Where an affordance is what an object permits, a signifier is what the object communicates about that permission. The raised button signifies "press me." The slider's track signifies "drag along this axis." The menu's visible list signifies "choose from these options." Norman's central design thesis was that affordances and signifiers must align: the perceivable cue should accurately represent the actionable possibility. When they misalign — when signifiers exist without underlying affordances, or when affordances lack perceivable signifiers — the result is systematic user failure that designers often misattribute to user error. The AI interface has created an unprecedented signifier crisis: a system of vast capability whose blank-prompt surface signifies nothing, and whose polished outputs signify meanings the system never meant to communicate.
The signifier-affordance distinction, clarified in Norman's 1999 essay and elaborated in the second edition of The Design of Everyday Things, resolved a decade of conceptual confusion in the design community. Researchers had been using "affordance" to mean "signifier" — calling a visible button an affordance when it was actually the signifier of a button's affordance. Norman's correction clarified what designers actually control: they cannot create affordances (those depend on physical reality and user capability), but they can create signifiers that make affordances discoverable.
The AI era has produced two distinct signifier failures. The first is the problem of missing signifiers: the blank text field of a conversational AI offers no perceivable cue for any of its capabilities. The user faces infinite possibilities and zero guidance — what Chapter 9 of the Norman volume calls the prompt's fundamental design failure.
The second and more insidious failure is unintended signification: AI outputs communicate meanings that no designer chose. Polished prose signifies "this is well-reasoned" regardless of whether the reasoning is sound. Clean code signifies "this is production-ready" regardless of whether it handles edge cases. Consistent design signifies "this was thought through" regardless of whether anyone thought about it. These signifiers influence evaluation without the evaluator's awareness, because the signals are the only channel through which the person receives information about the artifact.
Norman's original signifier framework assumed that signifiers were designed — chosen deliberately by a designer with an intended communication. AI signifiers are emergent, arising from training data rather than design decisions. The designer has lost direct control over what the system communicates at the moment of use. Reclaiming that control requires designing the conditions under which productive signification emerges, rather than placing specific signifiers on a stable surface. This is a fundamentally different design discipline, and the Norman volume argues it remains largely undeveloped.

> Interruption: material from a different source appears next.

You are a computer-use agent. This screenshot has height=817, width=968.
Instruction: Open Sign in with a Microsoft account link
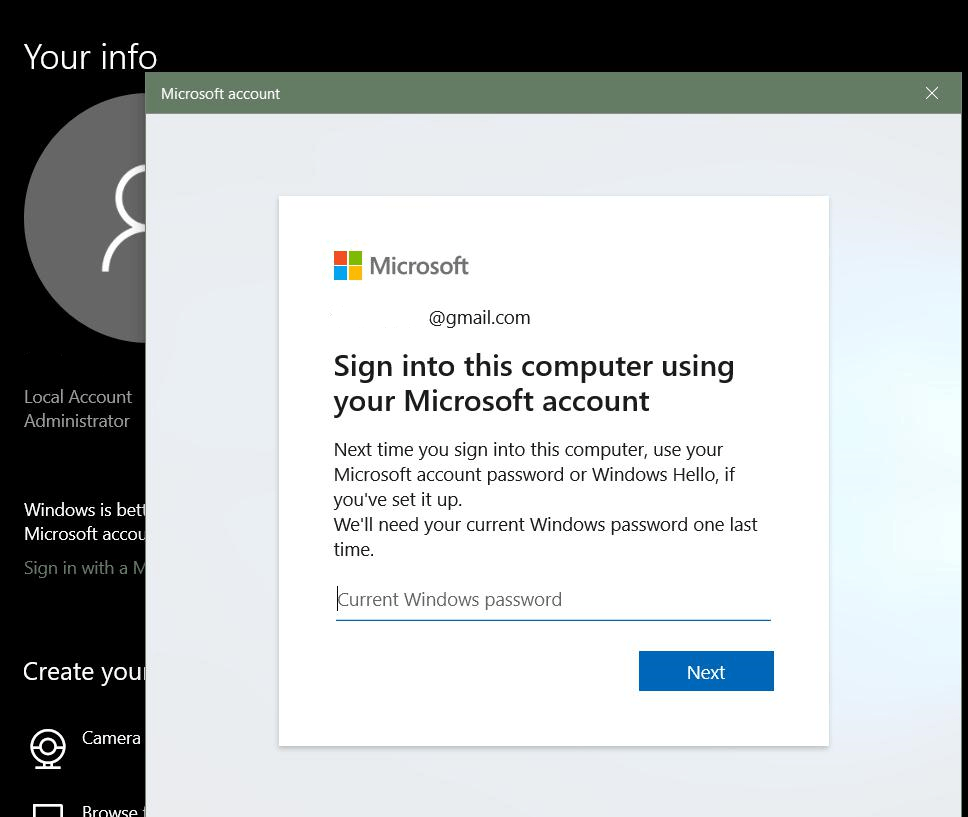pos(85,568)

Norman distinguished signifiers from affordances in "Affordance, Conventions, and Design" (Interactions, 1999) after observing that HCI literature had collapsed the two. He expanded the treatment in the revised edition of The Design of Everyday Things (2013), making signifiers the primary design lever while preserving affordances as the underlying physical reality.
The concept's AI extension emerged through the convergence of Norman's later work on complex systems with the empirical reality of how users encounter modern AI — arriving at interfaces that violate every signifier principle Norman's earlier work established.
Signifiers are what designers actually control. Physical affordances depend on material and user capability. Signifiers depend on communication choices. This is the designer's proper domain.
The blank prompt as anti-signifier. A text field with a blinking cursor communicates nothing about what to type. It is the worst-signified interface since the glass door with no handle.
Unintended signification in AI outputs. Fluency, polish, and consistency signify quality without reference to whether quality is present. This is a design hazard the current generation of AI systems has barely addressed.
Confidence and uncertainty as missing signifiers. A well-designed AI would signify when it is certain versus speculating, what it inferred versus what was specified, where its grounding is solid versus thin. None of this is communicated in typical output.
Some design researchers argue that reintroducing signifiers into natural language interfaces will reintroduce the very friction that made those interfaces attractive. The counter-argument, developed throughout the Norman volume, is that the friction of unsignified AI is already present — it is borne by the evaluator downstream, at far greater cost than the modest friction of well-designed signification would impose at the point of use.